Here are short notes I took when reading articles or books about permutation and bootstrap test of hypothesis. I like the introduction given by Phillip Good(1) in his textbook (pp. 7–10).
Shortly after I received my doctorate in statistics, I decided that if I really wanted to help bench scientists apply statistics I ought to become a scientist myself. So I went back to school to learn physiology and aging in cells raised in petri dishes. I soon learned there was a great deal more to an experiment than the random assignment of subjects to treatments. In general, 90% of experimental effort was spent mastering various arcane laboratory techniques, another 9% in developing new techniques to span the gap between what had been done and what I really wanted to do, and a mere 1% on the experiment itself. But the moment of truth came finally–—it had to if I were to publish and not perish–—and I succeeded in cloning human diploid fibroblasts in eight culture dishes: Four of these dishes were filled with a conventional nutrient solution and four held an experimental “life-extending” solution to which vitamin E had been added.
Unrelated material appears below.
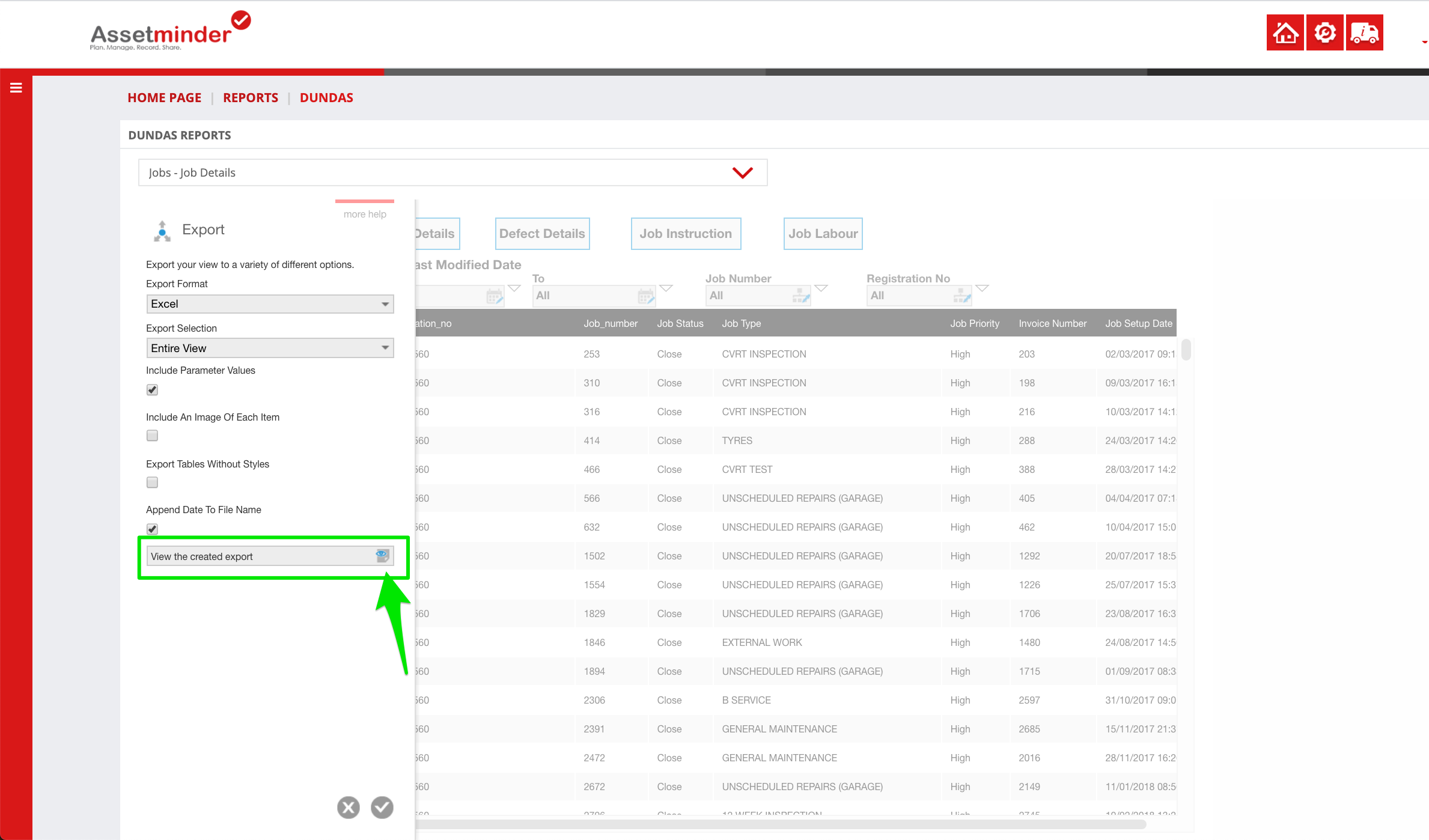Image resolution: width=1429 pixels, height=840 pixels.
Task: Cancel export with the X icon
Action: coord(349,808)
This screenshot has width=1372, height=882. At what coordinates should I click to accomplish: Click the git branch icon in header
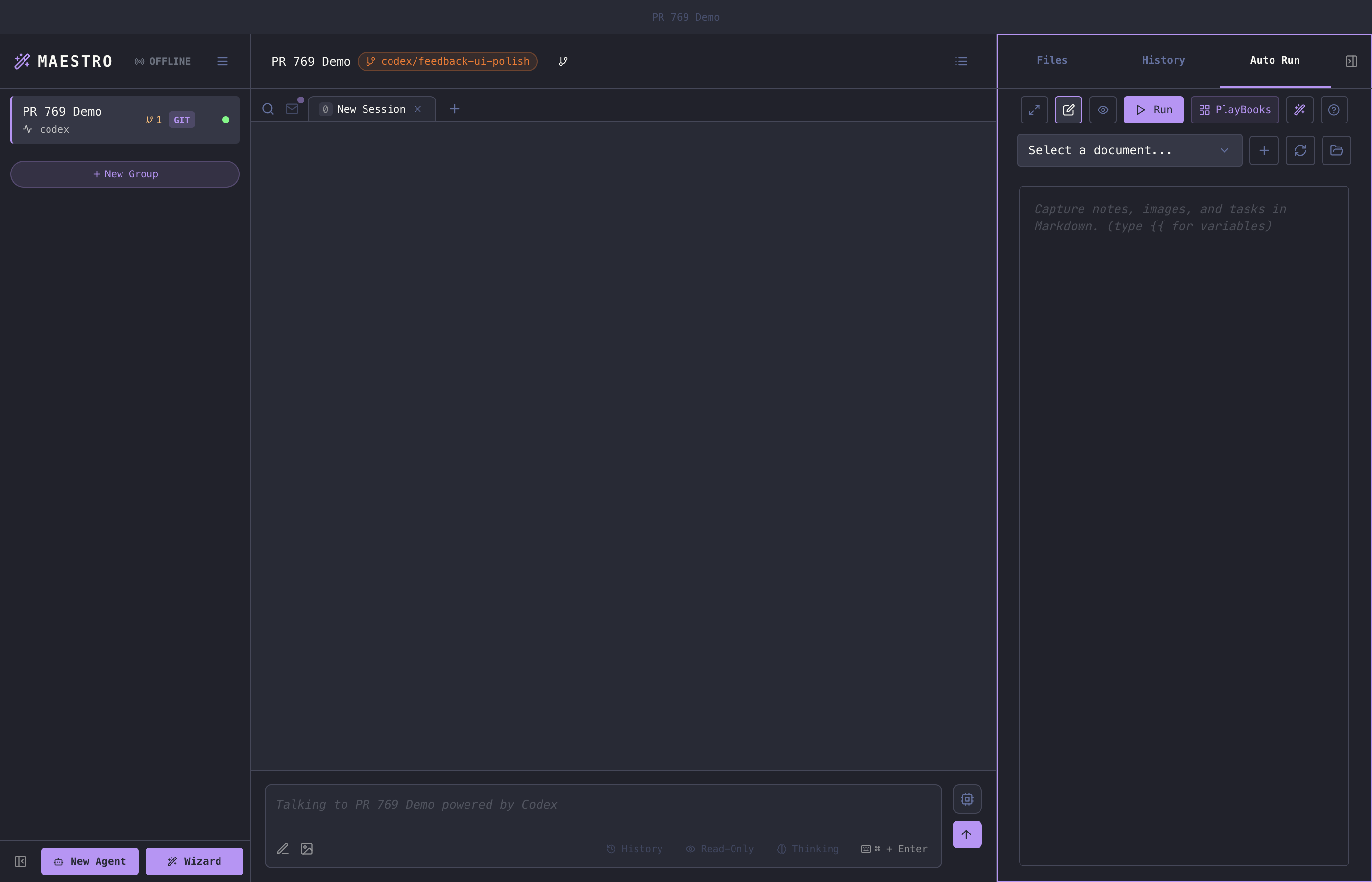click(563, 61)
I waited three weeks with fingers crossed that there was no contamination of the cell cultures, but at the end of this test period three dishes of each type had survived. My technician and I transplanted the cells, let them grow for 24 hours in contact with a radioactive label, and then fixed and stained them before covering them with a photographic emulsion. Ten days passed and we were ready to examine the autoradiographs. Two years had elapsed since I first envisioned this experiment and now the results were in: I had the six numbers I needed. “I’ve lost the labels,” my technician said as she handed me the results. This was a dire situation. Without the labels, I had no way of knowing which cell cultures had been treated with vitamin E and which had not.
Then follows the general strategy of testing or decision making about statistical hypothesis:
It is interesting that this general strategy not only applies to permutation testing, but to bootstrap or parametric testing as well. Also, I like the fact that point 4 does not restrain the sampling distribution to be known under the “null” hypothesis, even if it is implicitly stated that the hypothesis under consideration is a null one. But as I pointed in another post, you may want to consider an alternative H0 which do not reflect the null effect.
The first part is mainly a summary of what is found on the Wikipedia section on Resampling. Resampling techniques include the bootstrap, jacknife, cross-validation and permutation procedures but they are not all equivalent with respect to their aims or computational requirements.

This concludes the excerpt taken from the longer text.